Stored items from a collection
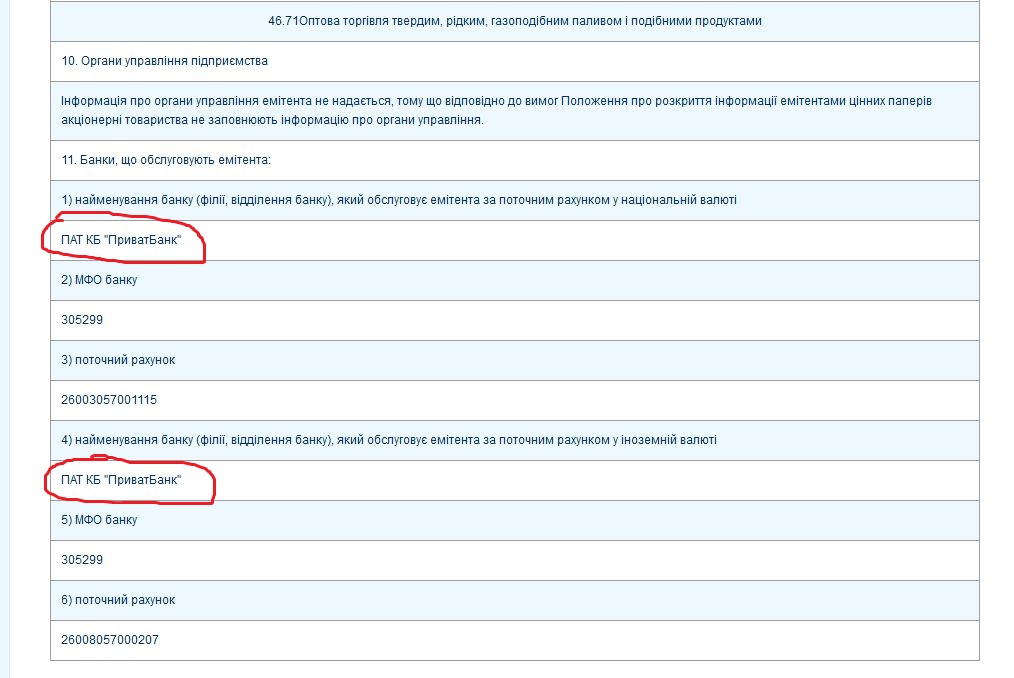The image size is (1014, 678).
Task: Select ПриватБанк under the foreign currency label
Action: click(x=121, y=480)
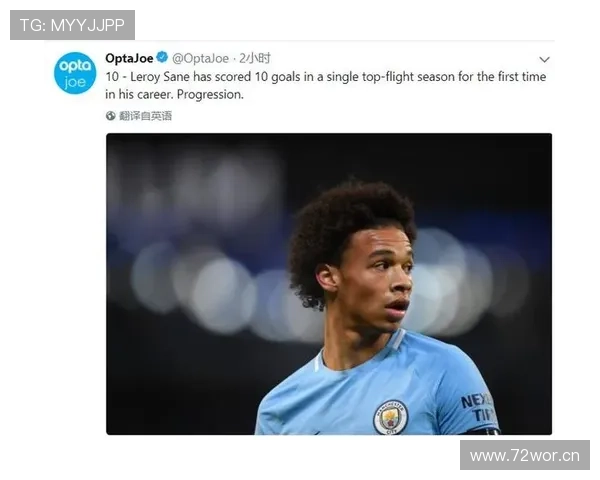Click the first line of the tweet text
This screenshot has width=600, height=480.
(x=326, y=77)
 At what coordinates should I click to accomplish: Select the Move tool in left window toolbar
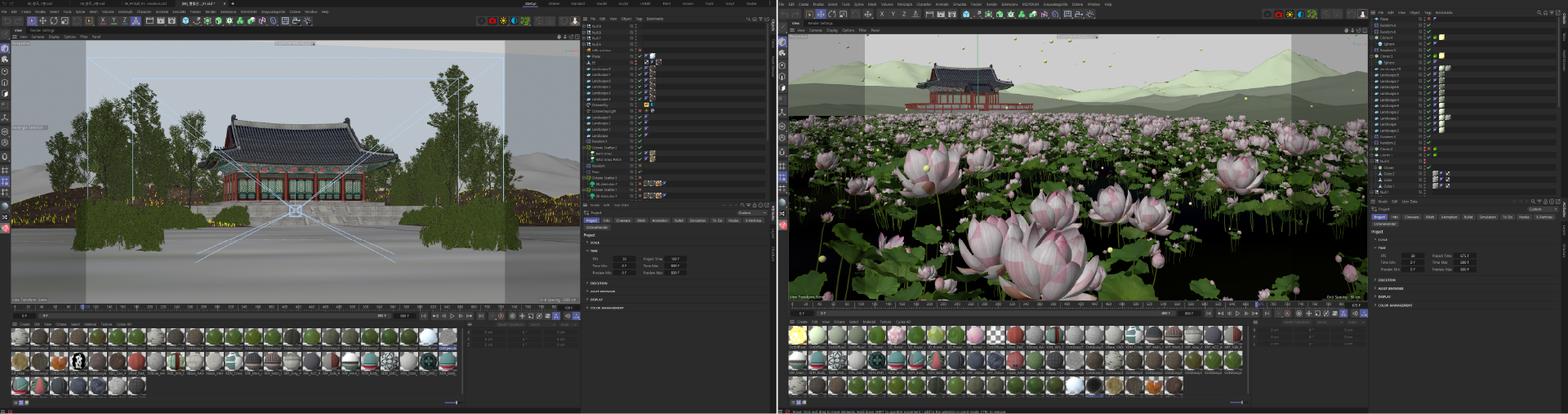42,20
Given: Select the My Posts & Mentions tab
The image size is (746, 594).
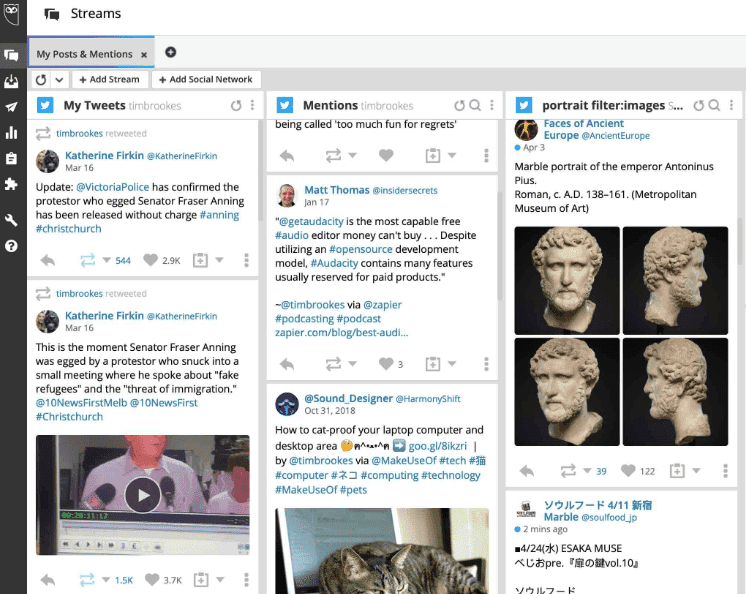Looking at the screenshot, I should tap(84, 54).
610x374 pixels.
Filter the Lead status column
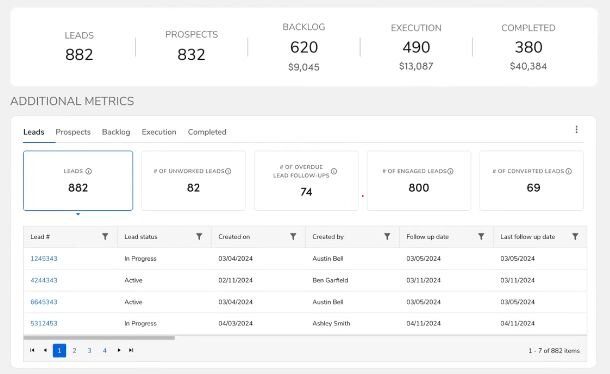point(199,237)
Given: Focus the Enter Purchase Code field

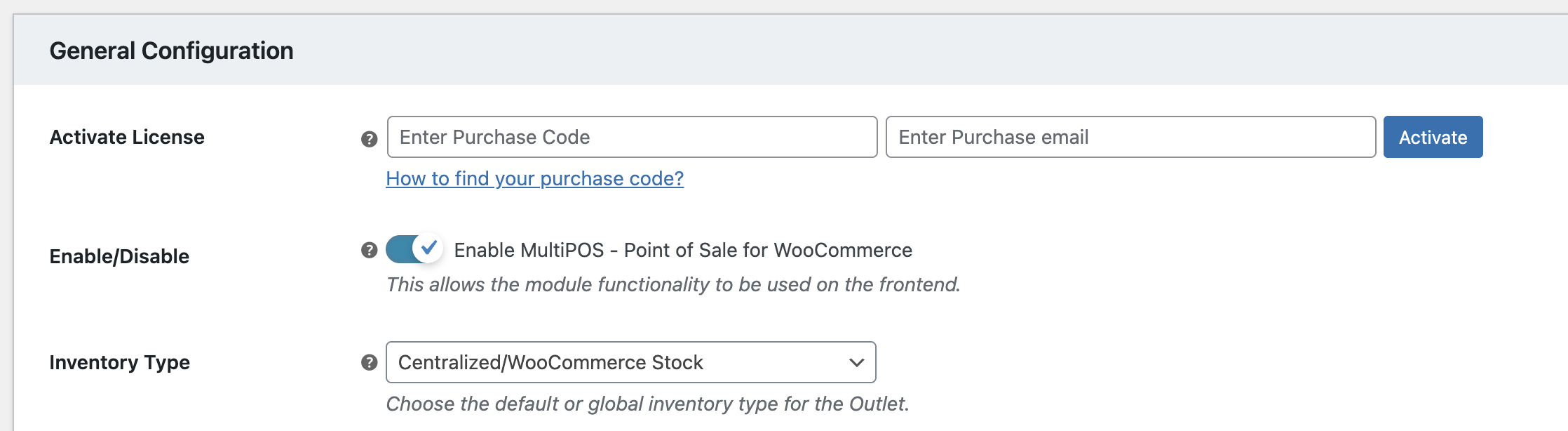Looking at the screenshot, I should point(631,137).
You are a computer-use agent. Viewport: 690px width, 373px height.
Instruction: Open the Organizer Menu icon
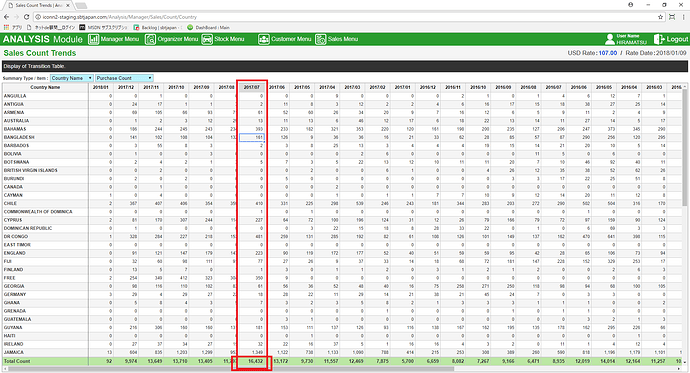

- Exercise aim -
Can the lines from the one with "At what coordinates" to the end of the records above be quoted exactly, both ends included, with every picture omitted?

- Exercise solution -
 At what coordinates should I click to accomplish: Select the Move tool in left window toolbar
42,20
Given: Select the My Posts & Mentions tab
The image size is (746, 594).
Looking at the screenshot, I should tap(84, 54).
610x374 pixels.
Filter the Lead status column
point(199,237)
Given: Focus the Enter Purchase Code field

Looking at the screenshot, I should point(631,137).
You are a computer-use agent. Viewport: 690px width, 373px height.
Instruction: Open the Organizer Menu icon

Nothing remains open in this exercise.